McCrea didn’t know what to say, so he said – nothing.
“We find it far easier to move through time, Captain. I’m sorry…I should have warned you, but I didn’t count on your familiarity with the stars.”
“Is that sphere…your ship?”
“That…? No, it’s more like a tool. Once inside the sphere we slip through time.”
“Uh-huh. And where did the sphere come from?”
“And where, Mr Levy, is that?”
And when Benjamin Levy pointed up at the sky, Captain John McCrea shook his head. “And if you don’t mind me asking son, just where the hell are you from?”
“New London, sir.”
Levy chuckled. “Can’t say I blame you, sir. I wouldn’t believe me either.”
“How much longer?”
“Maybe ten minutes.”
“Well, let’s get back out there.”
“Yessir, but…could we keep this just between you and me?”
“Not on your fuckin’ life, Mr.

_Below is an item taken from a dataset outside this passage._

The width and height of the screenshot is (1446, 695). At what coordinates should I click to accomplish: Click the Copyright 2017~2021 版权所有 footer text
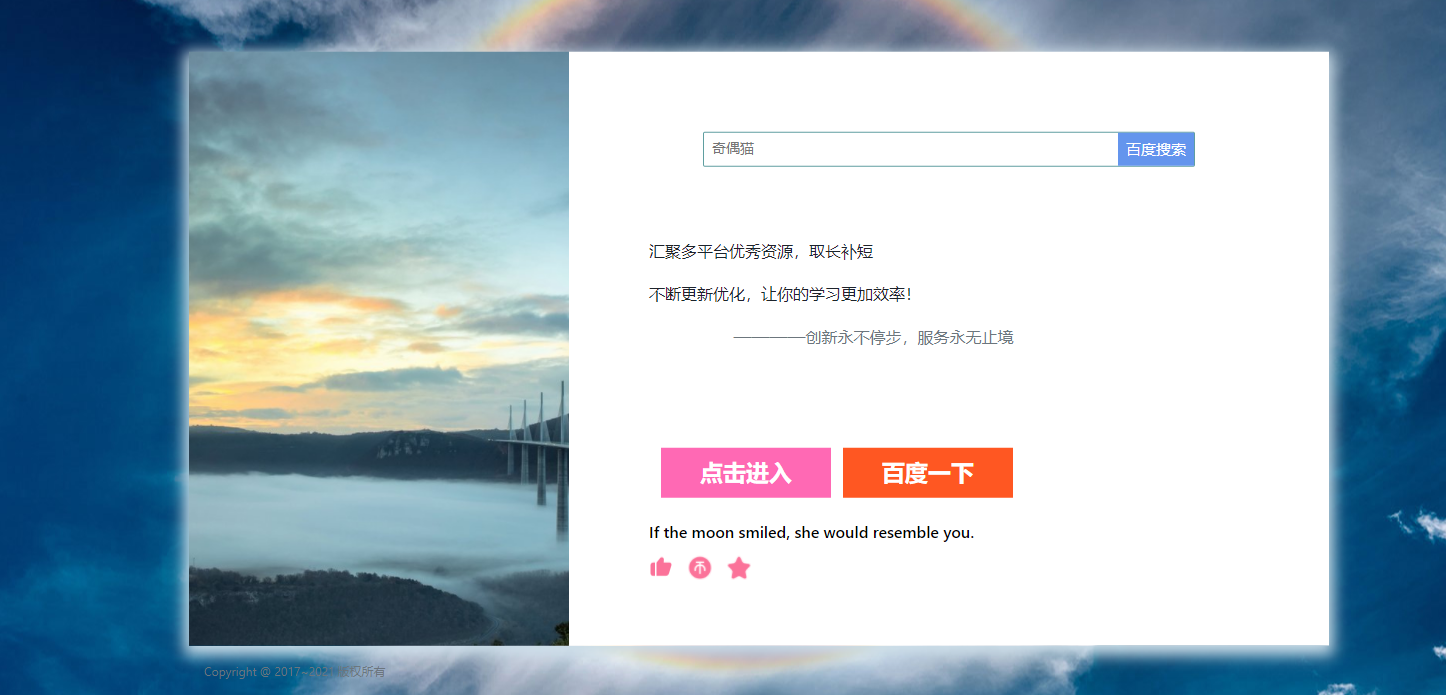click(295, 672)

Levy.”
And Levy laughed, laughed until he couldn’t stop. He laughed as he walked out on the bridge-deck, laughed while Roosevelt looked to McCrea, but the Captain simply shrugged and looked away,
A few minutes later the sphere seemed to spontaneously reappear, then, as it shot up into the night sky, the Iowa’s systems came back to life. The boilers had to be re-ignited, pressure had to come up again, but diesel generators restored vital systems before that happened and everyone breathed a long sigh of relief.
“Bridge, radar. We’re clear across the board here. Repeat, no radar contacts.”
McCrea shook his head again, then looked up again. Vega was back where she was supposed to be; Altair and Deneb were as well. He brought the sextant back out and shot Vega, then Altair, taking his time to double check all his angles. He shot them again, just to make sure, then he retired to the chartroom.
An hour later he had reduced all his new shots, and when he crossed the arcs he looked up and smiled. In the last hour and a half the Iowa had moved perhaps a quarter mile. And what…? Eighty thousand years?
He looked up, saw Levy watching him as he worked.
‘No,’ Captain John McCrea thought, ‘on second thought, I think for once in my life I’ll just keep my mouth shut.’
The X-O walked over to the chart table and looked at this seasoned navigator’s work, then up at his captain. “Orders, Captain?”
“Resume heading of two-nine-nine, speed sixteen knots, and you have the con, X-O. Mr Levy and I are going for a little walk.”